Activity list -
1. Answer these questions using the article on drug plan management.
(a) At what event did Michele Bossi speak?
(b) Per the article, what amount per person a year did few claims exceed in the past?
(c) What sum does Bossi mention spending to prolong a life for a few months?
2. Pick up the article on drug plan management after its final sentence and extend it with a few further paragraphs in the same formal voice.

Document segment -

+-------+

Take a stand on drug plan management

The healthcare landscape has drastically evolved since employers started implementing drug plans, but employers—and their consultants—have been slow to adapt to those changes, and their drug plans are now paying the price.

“Changes in the market have been substantial, but plans haven’t changed too much. We need to evolve the plans more. Employers need to look at their plans. What is it there for? What do you want to cover?” said Michele Bossi, leader of Buck Consultants’ health and productivity consulting practice, at the Canadian Pension & Benefits Institute fundamentals session on drug plan management this week.

She pointed out that people used to take drugs because they were sick and that most prescriptions or treatments were for acute illnesses. Few claims exceeded $5,000 per person a year. Now, it’s a different story. With the number of “lifestyle drugs” on the market—birth control, erectile dysfunction drugs and fertility medication, for example—in addition to medications that treat chronic conditions, claims per person frequently exceed $5,000.

So what are plan sponsors to do?

Bossi suggests taking a hard look at your plan and making some serious decisions. How do you want to cover lifestyle drugs? Will you have a deductable? Who gets treatment with biologic drugs, and for how long? Do you need special authorization for certain drugs? Do you do have automatic substitution for generics?

Bossi explains that the goal of a benefits program is to have healthy, productive employees—but what about spending $50,000 to prolong a life for a few months? “It’s a terrible question to ask, but it’s one that employers are being asked,” she said.

+-------+

Dataset content -
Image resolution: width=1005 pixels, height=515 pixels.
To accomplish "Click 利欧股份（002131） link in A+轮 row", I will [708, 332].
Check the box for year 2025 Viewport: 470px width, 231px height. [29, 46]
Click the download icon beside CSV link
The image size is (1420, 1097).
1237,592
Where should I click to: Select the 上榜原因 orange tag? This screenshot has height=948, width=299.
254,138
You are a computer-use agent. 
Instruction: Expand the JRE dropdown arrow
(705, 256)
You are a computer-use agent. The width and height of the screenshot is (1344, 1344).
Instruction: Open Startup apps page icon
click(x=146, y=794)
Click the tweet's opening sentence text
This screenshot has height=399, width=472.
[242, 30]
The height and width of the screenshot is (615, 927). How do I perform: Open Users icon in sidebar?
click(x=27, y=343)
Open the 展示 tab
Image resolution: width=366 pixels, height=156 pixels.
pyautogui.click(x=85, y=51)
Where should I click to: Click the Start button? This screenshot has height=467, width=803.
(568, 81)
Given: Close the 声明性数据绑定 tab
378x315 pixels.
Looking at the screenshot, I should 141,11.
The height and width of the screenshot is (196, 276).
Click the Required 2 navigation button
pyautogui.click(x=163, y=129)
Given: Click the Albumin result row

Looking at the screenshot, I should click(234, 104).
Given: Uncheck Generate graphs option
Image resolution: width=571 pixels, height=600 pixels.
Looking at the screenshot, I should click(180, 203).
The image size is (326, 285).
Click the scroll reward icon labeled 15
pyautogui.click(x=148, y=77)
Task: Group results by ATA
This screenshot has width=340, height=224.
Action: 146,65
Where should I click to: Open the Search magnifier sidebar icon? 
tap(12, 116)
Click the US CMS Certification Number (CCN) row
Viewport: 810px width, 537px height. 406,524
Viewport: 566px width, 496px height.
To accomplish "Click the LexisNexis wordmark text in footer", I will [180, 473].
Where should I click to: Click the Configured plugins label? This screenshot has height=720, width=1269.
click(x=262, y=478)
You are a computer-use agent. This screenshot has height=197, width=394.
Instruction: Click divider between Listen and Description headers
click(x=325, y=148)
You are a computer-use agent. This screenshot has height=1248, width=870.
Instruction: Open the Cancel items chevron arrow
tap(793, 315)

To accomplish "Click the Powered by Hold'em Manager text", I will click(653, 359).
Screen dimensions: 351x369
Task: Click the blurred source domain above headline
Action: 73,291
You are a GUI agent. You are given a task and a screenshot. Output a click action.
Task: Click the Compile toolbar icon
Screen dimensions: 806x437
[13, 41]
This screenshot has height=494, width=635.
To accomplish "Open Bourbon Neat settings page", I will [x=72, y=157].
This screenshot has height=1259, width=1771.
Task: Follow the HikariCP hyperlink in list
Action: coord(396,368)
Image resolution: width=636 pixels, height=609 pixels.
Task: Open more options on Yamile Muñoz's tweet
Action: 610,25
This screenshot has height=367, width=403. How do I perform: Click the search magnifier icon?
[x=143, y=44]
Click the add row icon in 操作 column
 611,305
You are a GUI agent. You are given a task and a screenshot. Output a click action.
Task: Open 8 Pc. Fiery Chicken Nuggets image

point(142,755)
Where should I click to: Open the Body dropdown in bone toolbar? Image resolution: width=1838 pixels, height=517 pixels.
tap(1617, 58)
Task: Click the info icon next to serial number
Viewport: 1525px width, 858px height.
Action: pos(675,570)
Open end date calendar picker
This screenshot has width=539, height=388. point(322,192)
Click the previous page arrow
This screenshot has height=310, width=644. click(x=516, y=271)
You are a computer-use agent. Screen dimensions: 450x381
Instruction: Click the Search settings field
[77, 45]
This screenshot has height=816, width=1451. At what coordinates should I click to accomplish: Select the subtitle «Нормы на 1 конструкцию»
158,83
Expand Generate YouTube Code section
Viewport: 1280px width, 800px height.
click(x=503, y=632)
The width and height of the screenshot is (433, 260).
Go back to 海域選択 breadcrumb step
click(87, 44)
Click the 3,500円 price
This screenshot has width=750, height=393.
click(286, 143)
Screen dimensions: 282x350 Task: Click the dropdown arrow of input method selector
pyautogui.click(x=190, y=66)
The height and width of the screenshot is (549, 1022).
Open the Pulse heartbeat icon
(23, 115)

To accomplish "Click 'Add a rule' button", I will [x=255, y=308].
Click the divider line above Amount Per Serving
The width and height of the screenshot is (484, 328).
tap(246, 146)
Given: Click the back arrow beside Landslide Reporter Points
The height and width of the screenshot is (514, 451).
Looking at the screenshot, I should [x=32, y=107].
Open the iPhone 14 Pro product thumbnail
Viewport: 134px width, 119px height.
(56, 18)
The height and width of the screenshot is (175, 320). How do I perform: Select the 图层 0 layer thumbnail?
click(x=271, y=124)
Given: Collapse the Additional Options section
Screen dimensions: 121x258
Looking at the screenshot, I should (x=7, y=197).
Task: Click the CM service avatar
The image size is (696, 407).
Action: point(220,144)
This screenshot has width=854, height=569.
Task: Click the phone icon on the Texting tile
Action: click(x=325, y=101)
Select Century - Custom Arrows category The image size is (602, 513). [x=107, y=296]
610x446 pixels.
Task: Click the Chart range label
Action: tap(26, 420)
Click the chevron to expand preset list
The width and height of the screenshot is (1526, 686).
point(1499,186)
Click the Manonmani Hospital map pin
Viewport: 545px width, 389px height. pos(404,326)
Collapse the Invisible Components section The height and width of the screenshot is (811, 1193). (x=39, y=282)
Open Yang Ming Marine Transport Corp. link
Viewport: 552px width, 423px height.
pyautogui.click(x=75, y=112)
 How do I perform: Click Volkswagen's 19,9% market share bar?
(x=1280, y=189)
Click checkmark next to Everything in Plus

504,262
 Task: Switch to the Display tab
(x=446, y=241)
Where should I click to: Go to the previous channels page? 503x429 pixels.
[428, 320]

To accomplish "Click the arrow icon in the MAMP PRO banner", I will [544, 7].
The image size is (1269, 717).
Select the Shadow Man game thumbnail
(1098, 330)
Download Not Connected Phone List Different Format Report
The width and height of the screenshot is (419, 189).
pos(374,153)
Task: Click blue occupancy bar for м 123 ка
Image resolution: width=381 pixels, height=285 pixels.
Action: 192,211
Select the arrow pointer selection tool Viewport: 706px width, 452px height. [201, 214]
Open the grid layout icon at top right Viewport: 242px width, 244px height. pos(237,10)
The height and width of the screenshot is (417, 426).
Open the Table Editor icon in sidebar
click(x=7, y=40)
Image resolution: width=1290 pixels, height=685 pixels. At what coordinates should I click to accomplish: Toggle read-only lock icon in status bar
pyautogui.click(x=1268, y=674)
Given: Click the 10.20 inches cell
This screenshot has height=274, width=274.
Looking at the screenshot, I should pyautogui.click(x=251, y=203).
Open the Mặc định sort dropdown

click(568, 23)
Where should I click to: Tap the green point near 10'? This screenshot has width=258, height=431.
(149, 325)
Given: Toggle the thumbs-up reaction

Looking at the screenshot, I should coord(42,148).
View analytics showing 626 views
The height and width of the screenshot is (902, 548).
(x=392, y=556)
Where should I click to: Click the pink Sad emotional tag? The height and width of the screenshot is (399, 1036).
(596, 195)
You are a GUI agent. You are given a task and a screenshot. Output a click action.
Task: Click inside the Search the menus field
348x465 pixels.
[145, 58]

+-------+

Answers for this exercise -
1.
(a) The Canadian Pension & Benefits Institute fundamentals session on drug plan management.
(b) $5,000.
(c) $50,000.

2.
“Employers really need to define their benefits philosophy,” she continued. “What do you want to offer? Is it a perk? Do you want to cover both the same way?”

Generics is one place employers could start. Mike Sullivan, president of Cubic Health, also presenting at the session, said that currently, most plans have only a 30% utilization rate for generics. So, although plan sponsors may have been expecting big savings with the new legislation around generic pricing, it likely won’t happen.

Practical steps
“If [drug plan management] matters, why are so many plans poorly managed?” asks Sullivan. “A lack of information. People haven’t been taking advantage of the information that is available to them.”

Sullivan advises plan sponsors to look at their drug plan data. “You can do so much with the information. You can see the entire health profile of your group with your drug plan information. If we use it more and it becomes commonplace, I’m convinced there will be some interesting changes in place.”

Another step that both Bossi and Sullivan suggest plans seriously consider is moving to electronic claims if they haven’t done so. For plans that are relying on the “shoebox effect” to keep costs down, both Bossi and Sullivan say moving to electronic claims will pay off in the long run.

“If you are on a paper base claim system, you may not have the same control over costs,” said Bossi. “Some people don’t submit claims when they are paper, but generally, in the long term, there is better control.”

“People think their claims are going to go up 15% to 20%,” said Sullivan. “In the analytics we have done, we have never seen that happen. Realistically, more like 1% to 3%.”

Take-away
All plan sponsors want to save money in their healthcare plans. The first step is to look at the plan and then consider implementing or making decisions on the following items—if they will work for your plan population, of course.

  • implement dispensing fee caps;
  • require generic substitution where appropriate;
  • move to electronic claims;
  • add deductibles but also have out-of-pocket maximums; and
  • decide how to cover chronic diseases.

With better management of the drug plan, you can have significant opportunities to enhance other areas of the benefits plan and do some interesting health and wellness,” concluded Sullivan.